Rote of type 2A phosphatase regulatory subunit B56α in regulating cardiac responses to β-adrenergic stimulation in vivo

Aims B56 alpha is a protein phosphatase 2A (PP2A) regulatory subunit that is highly expressed in the heart. We previously reported that cardiomyocyte B56 alpha localizes to myofilaments under resting conditions and translocates to the cytosol in response to acute beta-adrenergic receptor (beta-AR) stimulation.
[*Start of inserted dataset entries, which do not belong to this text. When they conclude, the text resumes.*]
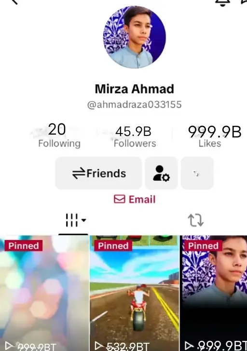Open pinned blurry bokeh lights video
This screenshot has width=247, height=351.
[x=44, y=293]
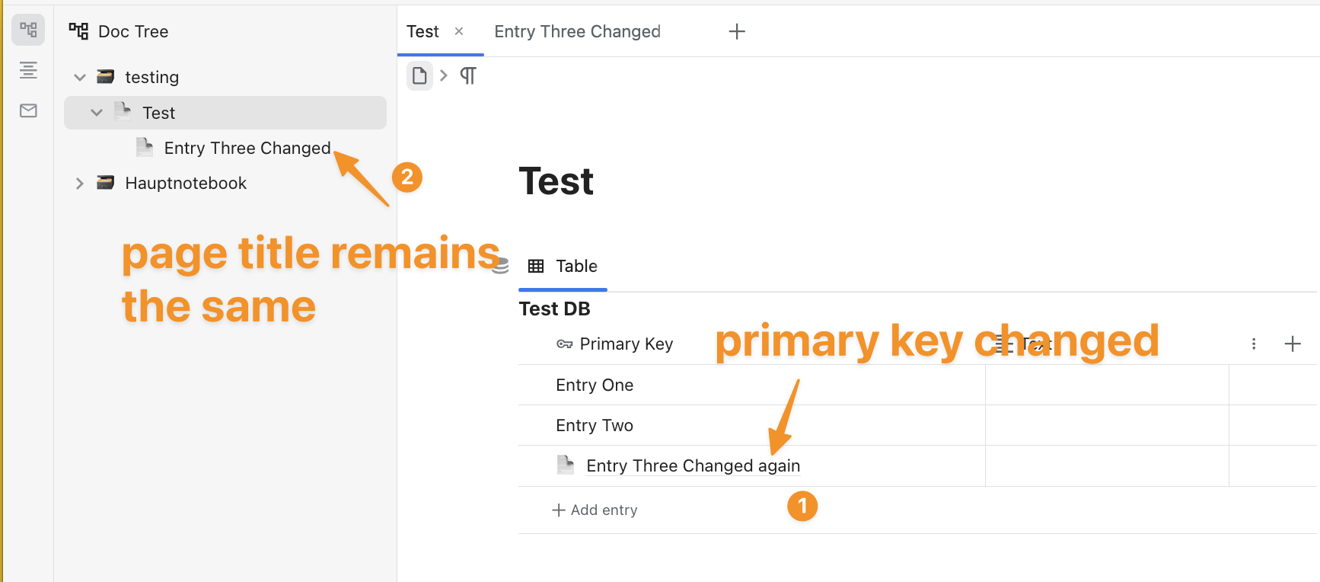
Task: Close the Test tab
Action: pyautogui.click(x=459, y=31)
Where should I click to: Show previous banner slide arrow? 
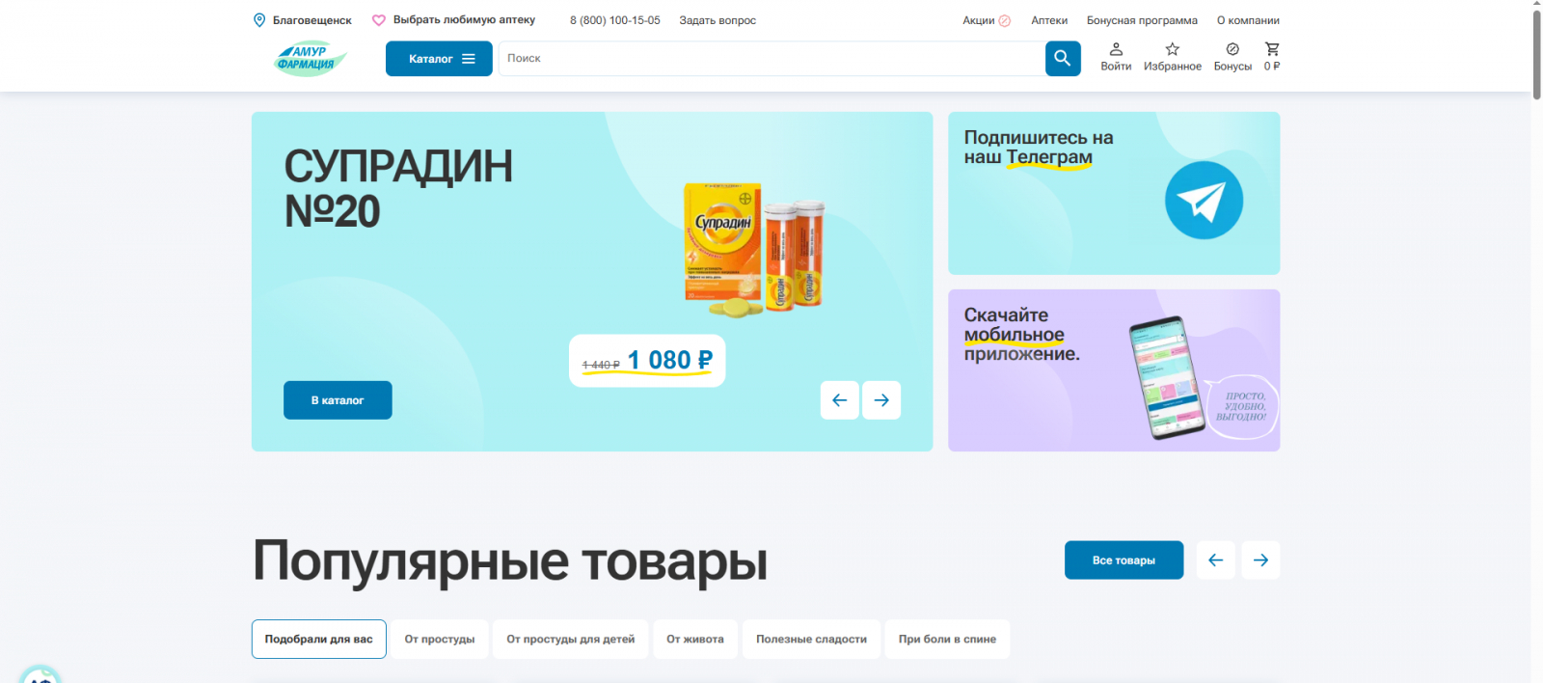[840, 400]
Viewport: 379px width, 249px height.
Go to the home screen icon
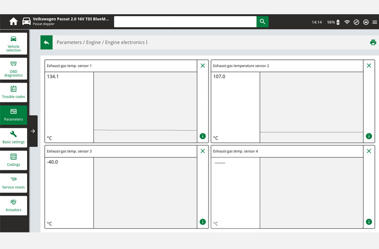[13, 22]
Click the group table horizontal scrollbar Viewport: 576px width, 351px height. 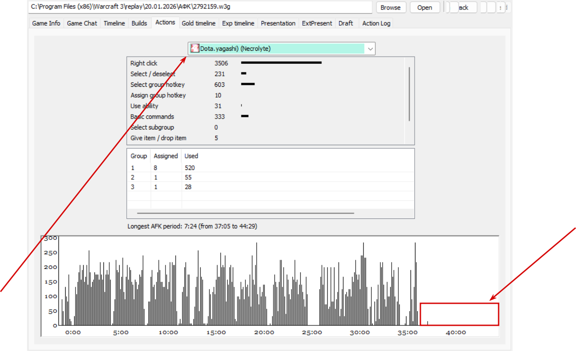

Given the importance of reversible protein phosphorylation in modulating cardiac function during sympathetic stimulation, we hypothesized that loss of B56 alpha in mice with targeted disruption of the gene encoding B56 alpha (Ppp2r5a) would impact on cardiac responses to beta-AR stimulation in vivo. Methods and results Cardiac phenotype of mice heterozygous (HET) or homozygous (HOM) for the disrupted Ppp2r5a allele and wild type (WT) littermates was characterized under basal conditions and following acute beta-AR stimulation with dobutamine (DOB; 0.75 mg/kg i.p.) or sustained beta-AR stimulation by 2-week infusion of isoproterenol (ISO; 30 mg/kg/day s.c.). Left ventricular (LV) wall thicknesses, chamber dimensions and function were assessed by echocardiography, and heart tissue collected for gravimetric, histological, and biochemical analyses. Western blot analysis revealed partial and complete loss of B56 alpha protein in hearts from HET and HOM mice, respectively, and no changes in the expression of other PP2A regulatory, catalytic or scaffolding subunits. PP2A catalytic activity was reduced in hearts of both HET and HOM mice. There were no differences in the basal cardiac phenotype between genotypes. Acute DOB stimulation induced the expected inotropic response in WT and HET mice, which was attenuated in HOM mice. In contrast, DOB-induced increases in heart rate were unaffected by B56 alpha deficiency. In WT mice, ISO infusion increased LV wall thicknesses, cardiomyocyte area and ventricular mass, without LV dilation, systolic dysfunction, collagen deposition or foetal gene expression. The hypertrophic response to ISO was blunted in mice deficient for B56 alpha. Conclusion These findings identify B56 alpha as a potential regulator of cardiac structure and function during beta-AR stimulation.